Jupyter Notebook Development
This repository provides a collection of Jupyter notebooks demonstrating Splink’s capabilities for data linking.
Prerequisites:
- Python 3.10
- Java (required for
pyspark
) pip
Installation:
- Clone the repository:
git clone https://github.com/moj-analytical-services/splink_demos
- Create a virtual environment:
python3 -m venv venv source venv/bin/activate
- Install required packages:
pip3 install -r requirements.txt
- Install a Jupyter kernel for the virtual environment:
python -m ipykernel install --user --name=splink_demos
- Launch Jupyter Lab:
jupyter lab
Notebooks:
- Tutorials: The
tutorials
directory contains step-by-step tutorials that guide you through the process of using Splink.01_Prerequisites.ipynb
: Sets up the environment and introduces basic Splink concepts.02_Exploratory_analysis.ipynb
: Explores data and identifies potential linking columns.03_Blocking.ipynb
: Defines blocking rules to efficiently compare records.04_Estimating_model_parameters.ipynb
: Estimates model parameters for accurate linking.
- Examples: The
examples
directory contains end-to-end examples showcasing various Splink use cases.duckdb
: Demonstrates Splink usage with DuckDB database.quick_and_dirty_persons.ipynb
: Provides a basic example of linking person data.
Key Features:
- Interactive Exploration: Jupyter notebooks provide a flexible and interactive environment for exploring data and experimenting with Splink’s features.

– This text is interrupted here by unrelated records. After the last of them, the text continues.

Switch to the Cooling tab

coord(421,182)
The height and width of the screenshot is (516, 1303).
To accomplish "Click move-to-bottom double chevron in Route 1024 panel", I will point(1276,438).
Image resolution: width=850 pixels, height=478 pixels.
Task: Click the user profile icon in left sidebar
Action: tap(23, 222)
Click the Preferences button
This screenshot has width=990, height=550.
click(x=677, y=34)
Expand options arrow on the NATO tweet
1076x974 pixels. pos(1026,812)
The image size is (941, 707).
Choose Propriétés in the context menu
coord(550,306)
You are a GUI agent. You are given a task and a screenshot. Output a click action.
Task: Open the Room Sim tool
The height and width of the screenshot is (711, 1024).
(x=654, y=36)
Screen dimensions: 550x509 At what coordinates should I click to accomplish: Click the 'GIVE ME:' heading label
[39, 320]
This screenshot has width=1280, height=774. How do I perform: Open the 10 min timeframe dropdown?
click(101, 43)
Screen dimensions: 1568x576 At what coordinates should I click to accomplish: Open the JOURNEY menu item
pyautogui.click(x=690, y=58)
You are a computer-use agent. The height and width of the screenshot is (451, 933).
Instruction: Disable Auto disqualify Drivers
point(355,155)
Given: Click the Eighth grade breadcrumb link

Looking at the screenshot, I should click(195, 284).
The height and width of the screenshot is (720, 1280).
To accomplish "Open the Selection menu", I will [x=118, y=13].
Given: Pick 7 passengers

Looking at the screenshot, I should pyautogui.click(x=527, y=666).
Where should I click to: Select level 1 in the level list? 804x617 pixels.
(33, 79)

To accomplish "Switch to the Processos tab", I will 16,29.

- Step-by-Step Guidance: Tutorials and examples make it easy to learn and apply Splink concepts.
- Comprehensive Documentation: The notebooks include in-depth explanations and comments, making it easier to understand the code and workflow.
- Efficient Data Handling: Splink leverages
pyspark
for large-scale data processing, allowing for efficient linking of massive datasets.
Using Notebooks:
- Running Notebooks: You can run each notebook interactively in Jupyter Lab.
- Modifying Notebooks: Feel free to modify and experiment with the provided code to learn more about Splink and its capabilities.
Contributing:
This repository welcomes contributions. If you find a bug, have a feature request, or would like to share your own Splink notebooks, please submit a pull request.
Top-Level Directory Explanations
examples/ - This directory likely contains examples or sample code for using the project’s components.
examples/athena/ - This subdirectory may contain examples using Amazon Athena, an interactive query service for analyzing data in Amazon S3 using standard SQL.
examples/athena/dashboards/ - This subdirectory may contain Athena dashboard files.
examples/duckdb/ - This subdirectory may contain examples using DuckDB, an open-source in-memory analytic database.
examples/duckdb/dashboards/ - This subdirectory may contain DuckDB dashboard files.
examples/sqlite/ - This subdirectory may contain examples using SQLite, a popular open-source database management system.
examples/sqlite/dashboards/ - This subdirectory may contain SQLite dashboard files.
tutorials/ - This directory may contain tutorials or guides for using the project.